MASS CUDA Design Spec

MASS CUDA Design Spec
Architecture and Data Flow /
Nate Hart
10-2-2014

1Architecture

2API Layer

2.1Mass

2.2Agents and Places

3Model Layer

3.1Places Model

3.2Agents Model

3.3Void* Arithmatic

4Command & Control Layer

4.1Dispatcher

4.1.1Creation Phase

4.1.2Execution Phase

4.1.3Destruction Phase

5Future Applications

CUDA, or Compute Unified Device Architecture, is a library developed by Nvidia to allow Graphics Processing Units (aka GPUs or graphics cards) to be used for high-performance computing. Like any problem sphere, CUDA comes with its own vocabulary, and two terms are critical to understanding any discussion: ‘host’ and ‘device’. In general purpose GPU programming, it becomes necessary to differentiate between the computer and the GPU attached to it. The computer is referred to as the “host” and the GPU as the “device.” CUDA developers consistently this language to describe actions like host to device memory transfer. This paper uses this convention as well.

The MASS library, or Multi Agent Spatial Simulation library, is an Agent Based Modeling library that allows a subject matter expert to create Agent Based Simulations without needing to engage in parallel programming, yet still reap the performance benefits of parallel processing. The purpose of this spec is to understand and record the design of the Mass CUDA library. The scope of this project is to implement the MASS library in CUDA C++, allowing a simulation to run on a single host. The distributed nature of the other implementations of the MASS library is outside the scope of this project, although it is worth considering how this single-machine implementation could be extended to function in a distributed environment.

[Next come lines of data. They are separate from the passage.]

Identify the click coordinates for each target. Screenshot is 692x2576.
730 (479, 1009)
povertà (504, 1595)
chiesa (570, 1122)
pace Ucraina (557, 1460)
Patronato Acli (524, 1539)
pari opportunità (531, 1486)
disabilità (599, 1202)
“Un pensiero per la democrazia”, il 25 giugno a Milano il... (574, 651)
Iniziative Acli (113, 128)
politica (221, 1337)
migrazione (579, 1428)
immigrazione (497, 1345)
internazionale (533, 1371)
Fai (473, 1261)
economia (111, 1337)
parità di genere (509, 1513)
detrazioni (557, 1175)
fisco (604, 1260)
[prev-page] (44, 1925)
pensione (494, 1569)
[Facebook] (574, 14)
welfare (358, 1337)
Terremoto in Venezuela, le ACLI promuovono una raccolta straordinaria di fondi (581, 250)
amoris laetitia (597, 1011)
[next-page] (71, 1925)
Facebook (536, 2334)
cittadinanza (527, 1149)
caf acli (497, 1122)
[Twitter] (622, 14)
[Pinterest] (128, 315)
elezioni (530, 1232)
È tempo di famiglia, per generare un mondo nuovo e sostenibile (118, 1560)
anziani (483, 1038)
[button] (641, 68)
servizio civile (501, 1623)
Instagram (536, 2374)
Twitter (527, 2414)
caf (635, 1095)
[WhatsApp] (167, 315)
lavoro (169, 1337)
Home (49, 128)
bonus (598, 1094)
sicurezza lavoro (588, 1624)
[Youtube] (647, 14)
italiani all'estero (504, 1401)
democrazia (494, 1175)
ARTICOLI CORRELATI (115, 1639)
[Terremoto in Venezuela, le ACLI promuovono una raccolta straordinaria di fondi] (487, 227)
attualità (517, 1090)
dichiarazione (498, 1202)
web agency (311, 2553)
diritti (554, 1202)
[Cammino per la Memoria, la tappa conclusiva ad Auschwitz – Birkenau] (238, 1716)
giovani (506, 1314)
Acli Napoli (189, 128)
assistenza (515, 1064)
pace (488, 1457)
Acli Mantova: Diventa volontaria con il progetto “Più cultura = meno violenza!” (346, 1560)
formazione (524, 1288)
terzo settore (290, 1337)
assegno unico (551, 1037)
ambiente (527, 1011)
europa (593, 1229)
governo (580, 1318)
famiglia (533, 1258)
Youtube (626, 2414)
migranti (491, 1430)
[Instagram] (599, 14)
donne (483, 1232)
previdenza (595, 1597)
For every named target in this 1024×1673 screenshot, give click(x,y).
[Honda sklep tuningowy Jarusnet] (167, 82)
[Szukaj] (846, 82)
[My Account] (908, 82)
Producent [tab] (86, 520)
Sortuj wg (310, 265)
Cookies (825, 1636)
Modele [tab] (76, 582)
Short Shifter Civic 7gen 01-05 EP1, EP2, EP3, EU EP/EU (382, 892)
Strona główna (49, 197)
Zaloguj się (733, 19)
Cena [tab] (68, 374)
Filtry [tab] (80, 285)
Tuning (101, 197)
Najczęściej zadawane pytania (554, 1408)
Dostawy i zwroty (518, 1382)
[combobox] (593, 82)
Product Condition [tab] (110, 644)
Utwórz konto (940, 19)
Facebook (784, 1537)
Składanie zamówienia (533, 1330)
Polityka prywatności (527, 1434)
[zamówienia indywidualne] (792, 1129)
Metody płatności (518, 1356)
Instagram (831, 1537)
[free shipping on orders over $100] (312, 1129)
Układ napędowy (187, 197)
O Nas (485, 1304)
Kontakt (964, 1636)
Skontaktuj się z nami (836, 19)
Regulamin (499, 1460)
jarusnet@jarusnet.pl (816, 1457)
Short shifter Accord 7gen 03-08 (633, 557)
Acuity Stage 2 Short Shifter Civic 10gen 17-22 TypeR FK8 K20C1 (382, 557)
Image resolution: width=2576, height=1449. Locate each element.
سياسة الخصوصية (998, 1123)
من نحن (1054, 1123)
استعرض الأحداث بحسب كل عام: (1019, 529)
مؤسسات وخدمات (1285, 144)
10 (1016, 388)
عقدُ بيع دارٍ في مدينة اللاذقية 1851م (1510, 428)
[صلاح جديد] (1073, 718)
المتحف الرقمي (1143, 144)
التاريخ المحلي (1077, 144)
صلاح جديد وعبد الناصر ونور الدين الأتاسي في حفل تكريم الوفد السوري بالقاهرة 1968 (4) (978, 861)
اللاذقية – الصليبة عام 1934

The development process has three milestones:

The ability to execute simulations that fit on a single device. Initial focus is on creating the command & control logic with hooks to add multi-device functionality later
The ability to execute simulations that fit on multiple devices. This will require extensible border exchange logic.
The ability to execute simulations that exceed the memory of a host’s available devices. This means a great deal of the partition and border exchange logic.

1Architecture

The architecture breaks the Mass library into three parts: the interaction layer, or API, the data model, and the command executor.This design attempts to achieve a true separation of concerns between the Mass API, the data model for the simulation, and the computational resources available to execute the simulation. This design not only simplifies the implementation of the Mass library in CUDA, but maximizes reusability for future growth. When the data model is decoupled from the way in which it is used and the way in which results are computed, we begin to offer the computation as a service, allowing further applications to be built on top of this architecture without modification of the existing architecture.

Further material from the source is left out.